PAHO/WHO Regional research agenda related to Zika virus infection. Development of a research agenda for characterizing the Zika outbreak and its public health implications in the Americas


Background: Since its first detection in Brazil in 2015, the Zika virus (ZIKV) has spread rapidly to most of the subregions of the Americas. As of April 2016, ZIKV autochthonous transmission has been confirmed in 35 countries and territories of South America, Central America and the Caribbean. The Emergency Committee of the World Health Organization (WHO) advised that the clusters of microcephaly cases and other neurological disorders in endemic areas constitute a public health emergency of international concern (PHEIC). The global prevention and control strategy launched by WHO/PAHO as a strategic response framework encompasses surveillance, response activities, and research. There is an urgent need for additional research to better characterize the ZIKV outbreak and respond to this public health emergency, especially those issues related to means of transmission and infection during pregnancy and Guillain-Barré syndrome (GBS). Goals and objectives The goal of the research agenda is to support the development of evidence needed to strengthen public health guidance and actions essential for limiting the impact of the ZIKV outbreak. By identifying areas of high priority research, results from this report will assist in creating a coordinated research agenda for the Region. Methods We used the Delphi process, an iterative and systematic method of developing consensus within a group. An initial literature review was conducted to locate gaps of research and institutional research agendas related to the ZIKV. Information was systematically extracted and recorded to create a preliminary Delphi survey. A face-to-face meeting consultation was conducted at the PAHO on March 1-2, 2016, which highlighted additional gaps of research and difficulties in coordination. Results from the Delphi survey 1 and gaps of research presented at the face-to-face meeting formed the lines of research of the final Delphi survey. Experts evaluated their agreement to the proposed research lines in relation to each statement using a 5-point Likert scale and indicated the need for short, medium and long-term implementation.
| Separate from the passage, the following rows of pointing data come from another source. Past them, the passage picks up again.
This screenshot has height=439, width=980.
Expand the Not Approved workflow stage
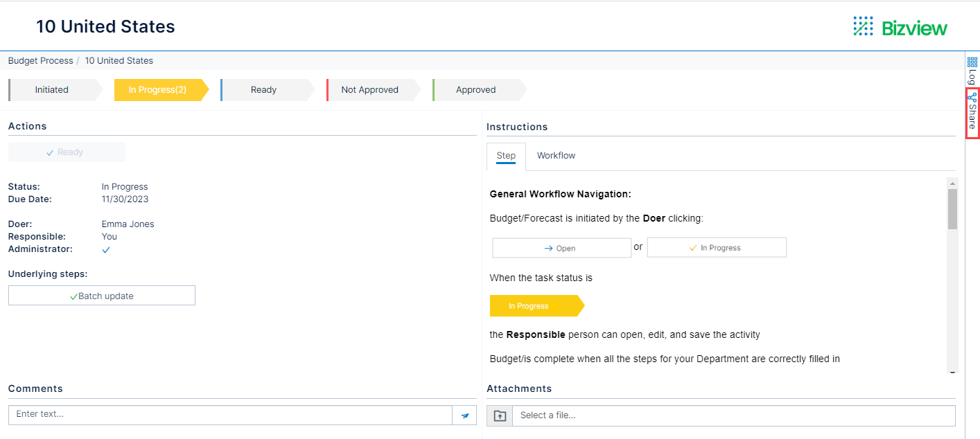click(369, 89)
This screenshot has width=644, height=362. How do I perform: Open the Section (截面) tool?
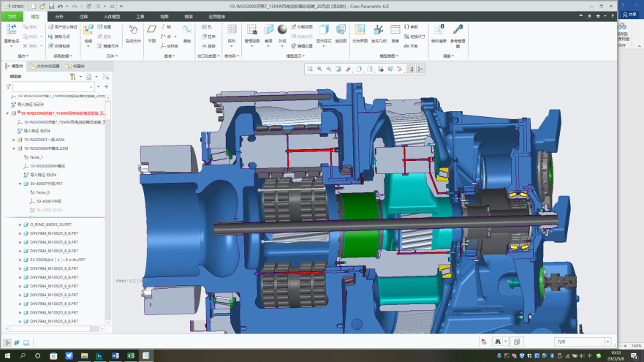[268, 30]
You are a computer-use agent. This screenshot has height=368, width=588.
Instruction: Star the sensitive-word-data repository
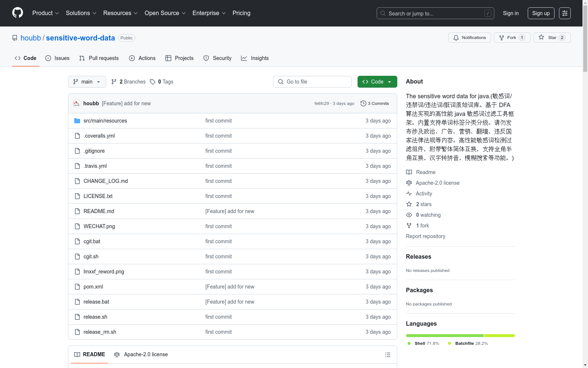pos(552,38)
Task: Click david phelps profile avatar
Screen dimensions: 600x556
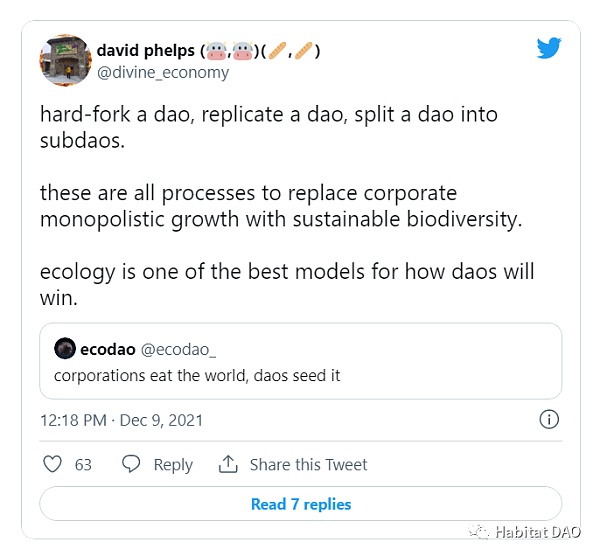Action: [x=62, y=60]
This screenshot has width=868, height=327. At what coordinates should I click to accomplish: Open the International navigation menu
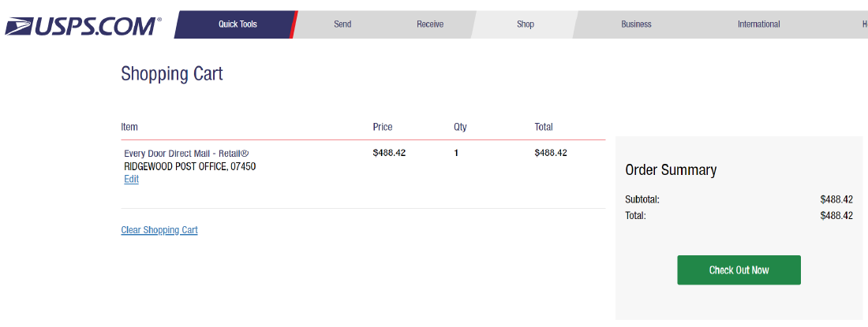point(758,24)
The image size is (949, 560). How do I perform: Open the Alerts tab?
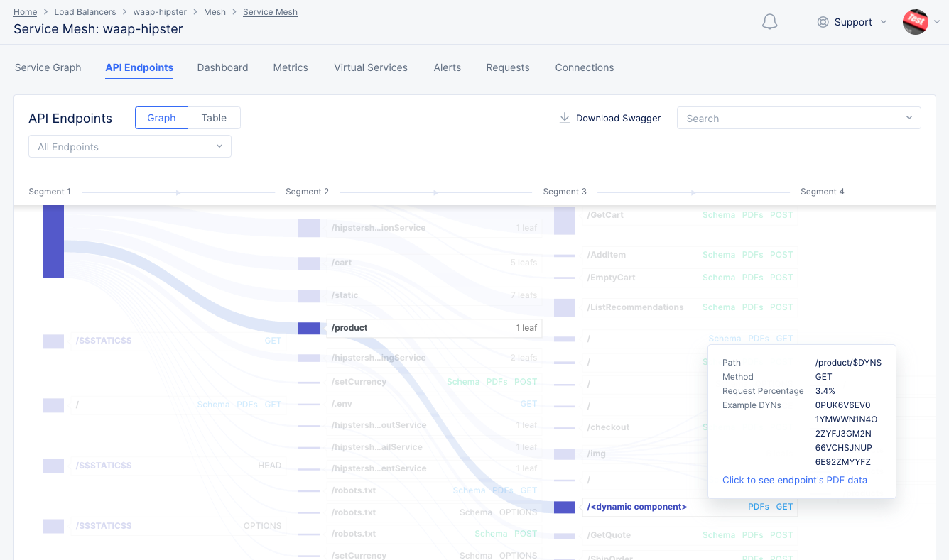point(447,67)
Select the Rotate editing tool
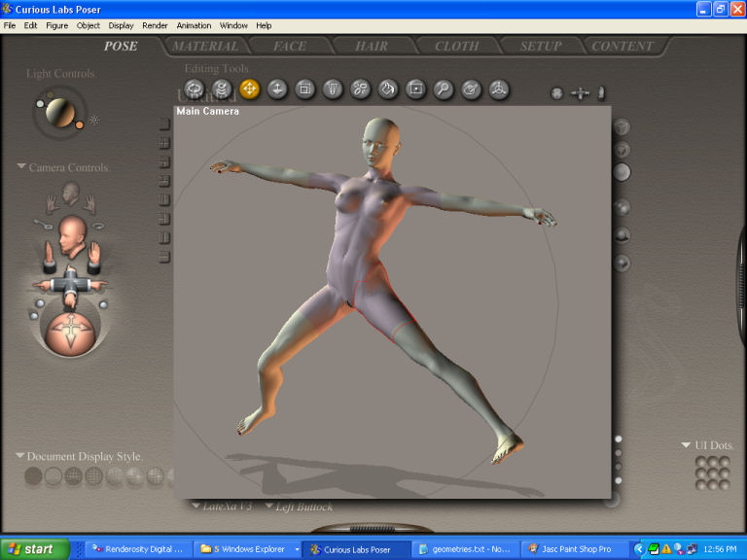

Results: 52 experts representing 28 international public health and research institutions participated in the final Delphi consensus activity to set the final PAHO/WHO Regional research priorities. Gaps of research identified as critical and very important and need to be implemented in the short-term were identified in each of the six subtopics including: virus, vectors and reservoirs (3); epidemiology (6); disease pathogenesis and consequences of infection (3); public health interventions and clinical management (3); health systems and services (3), and research and development of products (4). Results of the critical and very important areas of research are displayed in Table 1.